NEW JERSEY JEWISH NEWS

Cracks in the foundation?

A brouhaha over the Ford Foundation’s funding of Palestinian groups points to the importance of distinguishing between legitimate advocacy and humanitarian aid for the Palestinians and support for terrorism and terror-related activities.

According to an investigation by journalist Edwin Black (available in full on the Web site of the Jewish Telegraphic Agency, www.jta.org/ford.asp), the Ford Foundation offered more than $35 million in grants to some 272 Arab and Palestinian organizations during the two-year 2000-2001 period alone. Much of this money went for legitimate advocacy and humanitarian purposes, but some of it landed in the hands of Palestinian nongovernmental organizations that were instrumental in organizing anti-Israel activity at the 2001 United Nations World Conference Against Racism in Durban, South Africa. Other recipients have been reluctant to sign a United States executive order that bars a recipient of American philanthropic funding from lending “material support or resources to any individual or entity that advocates, plans, sponsors, engages in, or has engaged in terrorist activity.”

Based on the report, the American Jewish Congress is urging Congress to investigate whether certain Ford recipients are linked to terror-related groups in violation of government antiterrorism regulations. Black’s investigation did not establish such links, and supporting the Palestinian cause is not synonymous with supporting terror. But even in the absence of such links, the investigation revealed a network of Palestinian NGOs whose fierce anti-Israel rhetoric would seem to belie many of the aims that made them seem worthy recipients of the Ford Foundation’s peacemaking grants in the first place.

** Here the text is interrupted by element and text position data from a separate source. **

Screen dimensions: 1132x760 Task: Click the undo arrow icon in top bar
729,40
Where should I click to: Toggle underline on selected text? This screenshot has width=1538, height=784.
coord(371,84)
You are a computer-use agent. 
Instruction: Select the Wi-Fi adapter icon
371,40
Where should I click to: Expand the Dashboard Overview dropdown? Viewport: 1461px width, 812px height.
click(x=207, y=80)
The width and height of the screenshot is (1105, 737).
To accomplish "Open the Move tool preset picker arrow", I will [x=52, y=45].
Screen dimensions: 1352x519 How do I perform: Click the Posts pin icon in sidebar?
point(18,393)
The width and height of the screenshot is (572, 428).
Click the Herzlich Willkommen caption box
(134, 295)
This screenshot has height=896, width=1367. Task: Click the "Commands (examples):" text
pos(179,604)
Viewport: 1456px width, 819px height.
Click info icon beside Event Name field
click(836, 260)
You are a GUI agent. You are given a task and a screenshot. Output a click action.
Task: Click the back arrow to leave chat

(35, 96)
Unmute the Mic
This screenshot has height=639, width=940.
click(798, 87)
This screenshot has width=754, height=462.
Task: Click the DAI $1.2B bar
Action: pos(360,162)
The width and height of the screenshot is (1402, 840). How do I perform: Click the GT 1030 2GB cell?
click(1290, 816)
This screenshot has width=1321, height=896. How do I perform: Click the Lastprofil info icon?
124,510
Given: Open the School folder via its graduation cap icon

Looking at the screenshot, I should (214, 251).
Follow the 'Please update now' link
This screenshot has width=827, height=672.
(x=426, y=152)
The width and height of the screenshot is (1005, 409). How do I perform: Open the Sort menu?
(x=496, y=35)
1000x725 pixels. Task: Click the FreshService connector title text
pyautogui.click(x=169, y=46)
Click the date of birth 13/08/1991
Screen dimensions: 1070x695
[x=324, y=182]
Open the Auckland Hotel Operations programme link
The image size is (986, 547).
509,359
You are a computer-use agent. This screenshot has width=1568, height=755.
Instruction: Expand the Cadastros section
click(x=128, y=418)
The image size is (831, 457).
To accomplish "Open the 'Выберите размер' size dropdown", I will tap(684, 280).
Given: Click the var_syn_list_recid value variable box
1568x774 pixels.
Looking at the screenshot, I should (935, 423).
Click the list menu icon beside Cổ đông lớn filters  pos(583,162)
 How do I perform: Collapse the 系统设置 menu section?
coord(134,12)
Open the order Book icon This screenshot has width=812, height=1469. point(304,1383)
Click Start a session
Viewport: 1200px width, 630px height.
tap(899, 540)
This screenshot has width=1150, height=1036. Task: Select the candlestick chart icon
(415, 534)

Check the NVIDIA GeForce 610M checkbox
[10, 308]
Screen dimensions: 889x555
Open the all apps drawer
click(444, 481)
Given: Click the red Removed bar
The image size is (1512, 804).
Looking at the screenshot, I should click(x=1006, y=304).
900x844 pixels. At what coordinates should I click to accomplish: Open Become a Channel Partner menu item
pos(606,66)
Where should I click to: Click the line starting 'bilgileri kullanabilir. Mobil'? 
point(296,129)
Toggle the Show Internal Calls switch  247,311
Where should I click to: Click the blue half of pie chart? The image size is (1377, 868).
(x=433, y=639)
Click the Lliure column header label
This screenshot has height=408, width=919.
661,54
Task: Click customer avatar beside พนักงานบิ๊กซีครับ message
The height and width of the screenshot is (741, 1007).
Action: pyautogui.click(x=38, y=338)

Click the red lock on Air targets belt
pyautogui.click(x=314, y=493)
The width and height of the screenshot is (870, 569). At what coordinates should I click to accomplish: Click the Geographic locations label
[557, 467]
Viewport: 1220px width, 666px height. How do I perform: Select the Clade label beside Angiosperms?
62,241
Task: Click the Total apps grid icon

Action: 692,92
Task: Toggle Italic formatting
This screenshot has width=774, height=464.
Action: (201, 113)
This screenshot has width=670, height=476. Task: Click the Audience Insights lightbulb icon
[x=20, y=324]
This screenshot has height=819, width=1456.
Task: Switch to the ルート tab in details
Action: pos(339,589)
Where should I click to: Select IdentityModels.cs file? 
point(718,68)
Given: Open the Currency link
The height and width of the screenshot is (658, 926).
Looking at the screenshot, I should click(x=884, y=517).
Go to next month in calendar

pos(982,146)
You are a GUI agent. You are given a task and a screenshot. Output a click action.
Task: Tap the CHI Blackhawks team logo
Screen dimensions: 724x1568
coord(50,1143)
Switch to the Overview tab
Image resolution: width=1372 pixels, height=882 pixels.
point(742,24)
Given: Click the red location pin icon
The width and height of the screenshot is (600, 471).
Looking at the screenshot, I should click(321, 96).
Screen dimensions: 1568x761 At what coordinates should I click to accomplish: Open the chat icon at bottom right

The $10 billion Ford Foundation, which no longer maintains any ties to the Ford Motor Company, has a history of supporting liberal causes in the United States and around the world. The Reform movement received a $500,000 grant for its Middle East peace advocacy program. One of the foundation’s Israeli beneficiaries is the New Israel Fund, the recipient of a recently announced $20 million, five-year grant from the foundation. While it is important for American philanthropies to remain similarly engaged on the Palestinian side, grant-givers must not allow good intentions to trump vigilance. The Ford Foundation has been less than forthcoming in explaining the grants it makes to certain Palestinian groups, and a full accounting is called for.